# Has anyone met any famous writers? How was that?



## Grizzly (Feb 23, 2014)

There are some writers whose personality is all on the page, and when you meet them it's a bit of a disappointment. Then there's others that are extremely full of themselves, but hell they've probably earned it. And then there are those that are just plain lovely, as much in person as they are in their writing. 

I've met George R. R. Martin and he had an awesome hat. He talked a lot and much of it was just about how wonderful he's always been, but I think he's earned this because he's friggin' George R. R. Martin.
I've met Neil Gaiman and his voice is honest to god one of the most musical things I've ever heard. He's one of those all-around-awesome writers that I can only aspire to be. 
I've taken classes with Tim Powers and have had him read my work and all. He's the most perfect human being I've ever met, simply brilliant. Although not very good when it comes to constructive criticism, Mr. Powers is the best for motivation to continue writing. 

Have you ever met a famous (or close enough) writer? How'd that go?


----------



## j.w.olson (Feb 23, 2014)

Chuck Palahnhuk is nice. All about the writing and the stories -- his own as well as other peoples. When he did talk about himself, he didn't talk about his greatness, but he told hilarious stories about weird things that happened (like ordering few boxes of fake arms to give away as gag gifts, that arrived in the mail at the place of his talk a week before he did, when (unbeknownst to him) the hiker who had had to cut off his own arm was speaking). The writer he most recommended to me (possibly as formative in his own writing) was Amy Hempel.

I also have a friend who meets Neal Stephenson once a year and says that the man is awesome/nice.

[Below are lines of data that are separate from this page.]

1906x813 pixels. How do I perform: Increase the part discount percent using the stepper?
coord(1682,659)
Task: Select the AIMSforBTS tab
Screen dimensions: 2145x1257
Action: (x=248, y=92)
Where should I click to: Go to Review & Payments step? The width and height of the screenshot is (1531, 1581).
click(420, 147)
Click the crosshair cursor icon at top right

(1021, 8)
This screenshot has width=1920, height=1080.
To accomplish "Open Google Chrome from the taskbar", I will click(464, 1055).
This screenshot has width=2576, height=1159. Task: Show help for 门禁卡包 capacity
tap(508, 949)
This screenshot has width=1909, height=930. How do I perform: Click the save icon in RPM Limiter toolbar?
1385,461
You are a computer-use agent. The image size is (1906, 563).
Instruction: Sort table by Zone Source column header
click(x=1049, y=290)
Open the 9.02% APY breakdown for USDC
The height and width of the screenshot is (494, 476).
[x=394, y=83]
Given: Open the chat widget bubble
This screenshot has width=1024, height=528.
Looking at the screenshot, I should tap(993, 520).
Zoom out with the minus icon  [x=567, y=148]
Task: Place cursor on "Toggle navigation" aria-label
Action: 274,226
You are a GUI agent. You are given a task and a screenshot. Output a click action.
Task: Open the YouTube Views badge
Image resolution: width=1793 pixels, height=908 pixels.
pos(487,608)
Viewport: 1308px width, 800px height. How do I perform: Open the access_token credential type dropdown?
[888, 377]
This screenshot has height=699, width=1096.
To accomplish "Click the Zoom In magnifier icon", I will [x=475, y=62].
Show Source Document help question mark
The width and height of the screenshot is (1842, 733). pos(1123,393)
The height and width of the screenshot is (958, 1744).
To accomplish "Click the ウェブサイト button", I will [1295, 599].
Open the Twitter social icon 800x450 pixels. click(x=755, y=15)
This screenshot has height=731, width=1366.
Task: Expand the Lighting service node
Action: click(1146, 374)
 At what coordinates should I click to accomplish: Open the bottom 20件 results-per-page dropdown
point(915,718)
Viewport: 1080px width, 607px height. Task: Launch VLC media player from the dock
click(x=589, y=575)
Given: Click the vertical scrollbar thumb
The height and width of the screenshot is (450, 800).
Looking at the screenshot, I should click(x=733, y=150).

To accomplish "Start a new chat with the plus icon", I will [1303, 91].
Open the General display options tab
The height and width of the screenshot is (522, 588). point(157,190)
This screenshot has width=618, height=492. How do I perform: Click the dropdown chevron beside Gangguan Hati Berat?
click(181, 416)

Lois Lowry gave a talk to a bunch of us English Teachers in training once. I didn't interact with her personally much, but she seemed okay. Mostly talked about herself and her history with books, but maybe they had asked her to. I'm not sure.


----------



## Pidgeon84 (Feb 23, 2014)

Theres an LGBT Young Teen writer, Julie Ann Peters, who came to my high school. I was so in love her with her books and I dressed all fancy for her and got my hair did and eryting. she was super nice and funny. She signed the book that really helped me discover myself at that time with ths mkst ridiculous thing (Spread your wings and fly Pidgeon. Which is the only time I've never gotten mad about a bird reference.) Even though she's based in Colorado I haven't seen her since and I would really like to.


----------



## Bloggsworth (Feb 23, 2014)

Back in the very early 60s I used to supervise Ian McEwan when he was doing Prep*; he was an edge of the crowd sort of boy, an observer not a joiner in. A couple of years ago I asked the Doc, our English master if he had any inkling, he hadn't, he saw nothing in the schoolboy that would lead him to believe he was teaching a Booker Prize winning author. There were at least two more authors from Woolverstone Hall; Alan Fisk, a writer of historical fiction, and Alan Gould, who now lives in Australia, who has published many novels and books of poetry. In the academic field there is Christopher "Paddy" Prendergast, a professor at Cambridge University, who recently supervised and edited the latest translation of "Les Temps Perdu". Also on the academic front is Julian Cobbing, ace fly-half, whose writings on the Mfecane Wars and the Zulu so upset the white supremacist elements in South Africa; when I last spoke to him a couple of years ago, he was professor of history at Rhodes University, though, being the same age as me, may well have retired by now. Then there is Martin Offiah's autobiography about his life as a rugby player, though I haven't met him. These are just a few of the Old Woolverstonians I know, not bad for a council school. Oops! I nearly forgot Professor Jack Lonergan, two time winner of the World Student Debating Championship, trombone player and author of 20 or so books on linguistics. Richard Daish, a poet, has his work used in the English syllabus in Hertfordshire schools - I'm sure that there are many more - All those I have contact with are regular people who are happy to chat over a pint or two, none wear their celebrity on their sleeve.









*Prep - Homework at an English boarding school.


----------



## Ixarku (Mar 27, 2014)

I've never met any famous authors, but one of my best friends grew up with John Ringo.  I've heard a few stories I'm not allowed to share.  O  Said friend is apparently mentioned briefly as a character in one of his books.


----------



## eddy.vee (Mar 28, 2014)

Larry Niven at a book signing. Didn't go well. Maybe he was having a bad day. Or maybe it was me and my expectations.


----------



## midnightpoet (Mar 28, 2014)

I met Carole Nelson Douglas (Midnight Louie Mysteries) at a Christmas party held by our writer's group.  Don't remember her much though, that was the night our hostess (one of the founding members of the group) had a heart attack and sadly died later.  I've met several others at various writing seminars and conferences.


----------



## InstituteMan (Mar 28, 2014)

I met Sean Carrol the physicist and science writer once (The Particle at the End of the Universe, and others). My family ever so slightly got to know him and his wife (a writer in her own right, and probably a better explainer of science than him). They are good people. They were nice to my kids, which is a way to get on my good side. Sean is particularly witty and fast on his feet, which is why he is a go-to interviewee for discoveries in physics.


----------



## TWErvin2 (Mar 30, 2014)

At a convention, I met John Ringo briefly. He was friendly and humorous.

I also met Harry Turtledove, and had the opportunity to chat with him for a short bit. He was interesting, thoughtful and polite.


----------